NASHVILLE (CN) — Tennessee's Republican Gov. Bill Haslam signed a bill into law that allows counselors and therapists to refuse patients based on their religious beliefs.
The bill, HB 1840, was sponsored by Rep. Dan Howell, R-Georgetown. It was passed by the Tennessee General Assembly earlier this month, and signed by the governor on Wednesday.
The legislation's text states that, "No counselor or therapist providing counseling or therapy services shall be required to counsel or serve a client as to goals, outcomes, or behaviors that conflict with a sincerely held religious belief of the counselor or therapist."
The new law shields counselors and therapists from civil lawsuits or criminal charges for their refusal to serve clients based on their views.
Haslam said he signed the bill, also known as SB 1556, because it does not apply when a person seeking counseling is in imminent danger, and it requires that a turned-away client must be referred to another counselor or therapist.
"The substance of this bill doesn't address a group, issue or belief system. Rather, it allows counselors — just as we allow other professionals like doctors and lawyers — to refer a client to another counselor when the goals or behaviors would violate a sincerely held principle," the governor said in a statement. "I believe it is reasonable to allow these professionals to determine if and when an individual would be better served by another counselor better suited to meet his or her needs."

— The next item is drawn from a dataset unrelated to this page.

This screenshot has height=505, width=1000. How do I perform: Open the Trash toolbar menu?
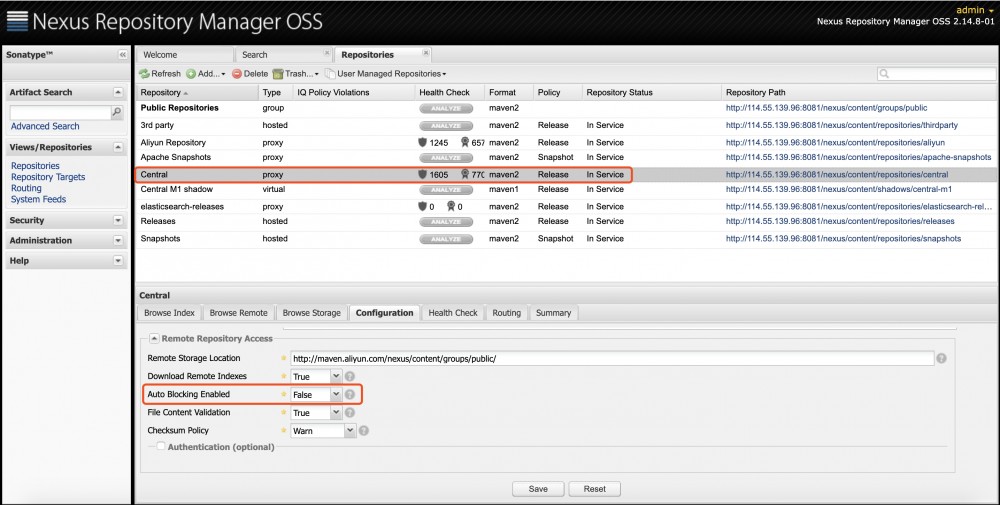(x=298, y=74)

The Tennessee Equality Project, an LGBT advocacy group, said it did not get the veto it had hoped for.
"We know the governor carefully considered his decision, but the reality we now face is that counselors will be able to discriminate against clients based on the counselor's principles," the group said in a statement. "We continue to worry particularly about rural LGBT people who may not have adequate resources for counseling in their communities."

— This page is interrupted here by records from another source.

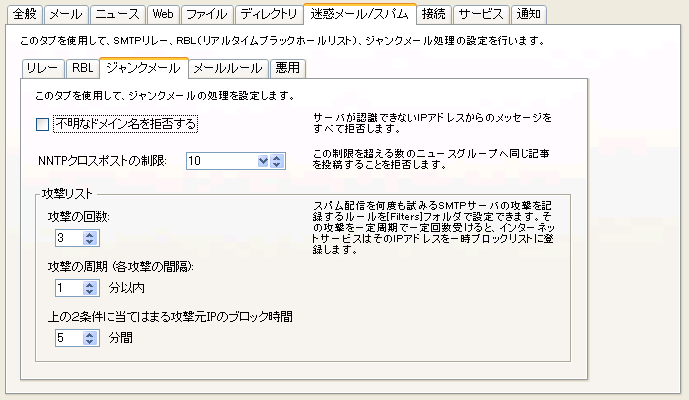Open the ファイル tab
The image size is (689, 400).
point(205,14)
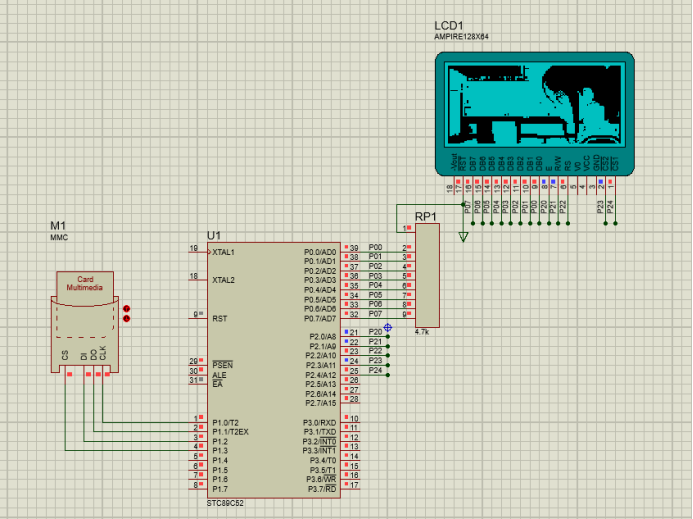Select the LCD1 graphical display screen
Screen dimensions: 693x519
coord(534,108)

In response to the new law, the Tennessee Equality Project launched Counseling Unconditionally, an initiative that allows mental health professionals to identify themselves as practitioners who will not turn away clients based on their values and principles.

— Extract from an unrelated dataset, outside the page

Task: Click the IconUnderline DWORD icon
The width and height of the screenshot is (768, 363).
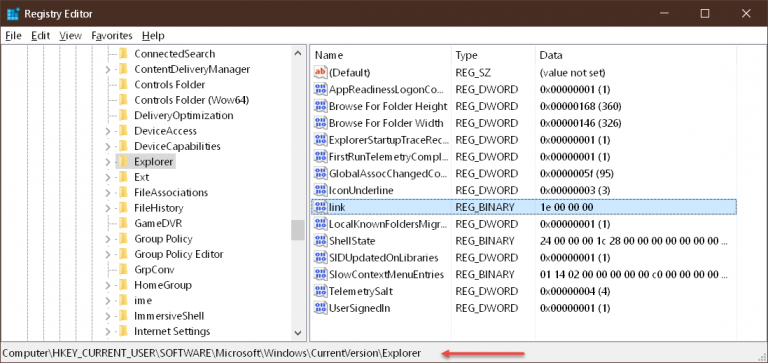Action: (321, 190)
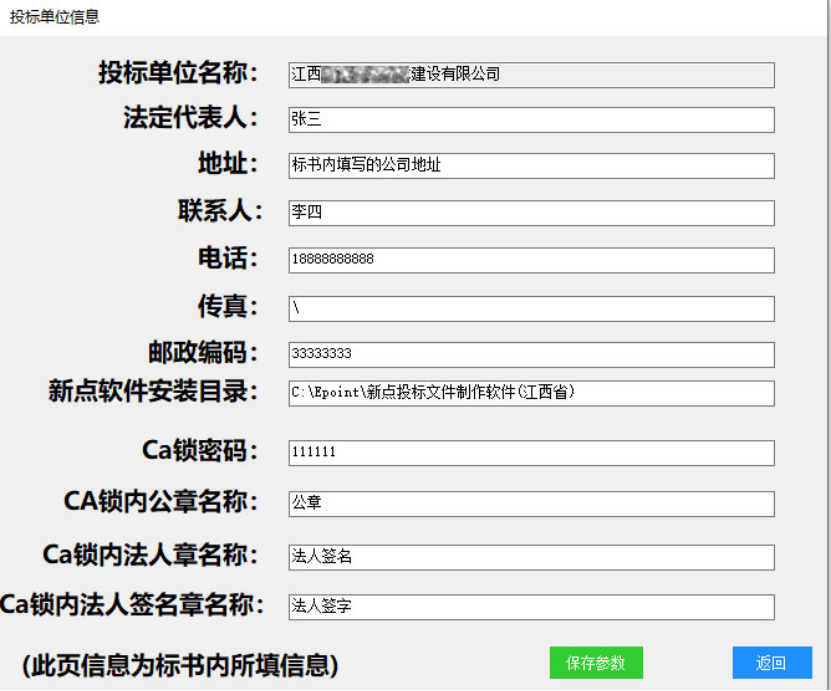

"We know that the vast majority of professionals are eager to help everyone who walks through their door," the group said. "Their compassion and commitment to ethical standards of care can help repair some of the damage this legislation has caused."
Hedy Weinberg, executive director of the American Civil Liberties Union (ACLU) of Tennessee, said in a statement that her organization is "disappointed that the governor has chosen to sign this troubling bill into law."
"This measure is rooted in the dangerous misconception that religion can be used as a free pass to discriminate. Allowing counselors to treat some potential clients differently from others based on their personal beliefs defies professional standards and could cause significant harm to vulnerable people," Weinberg said. "This law is yet another attack on the LGBT community in the wake of marriage equality — but we will continue to fight until LGBT Tennesseans are treated fairly and equally in every part of their lives and in the greater community."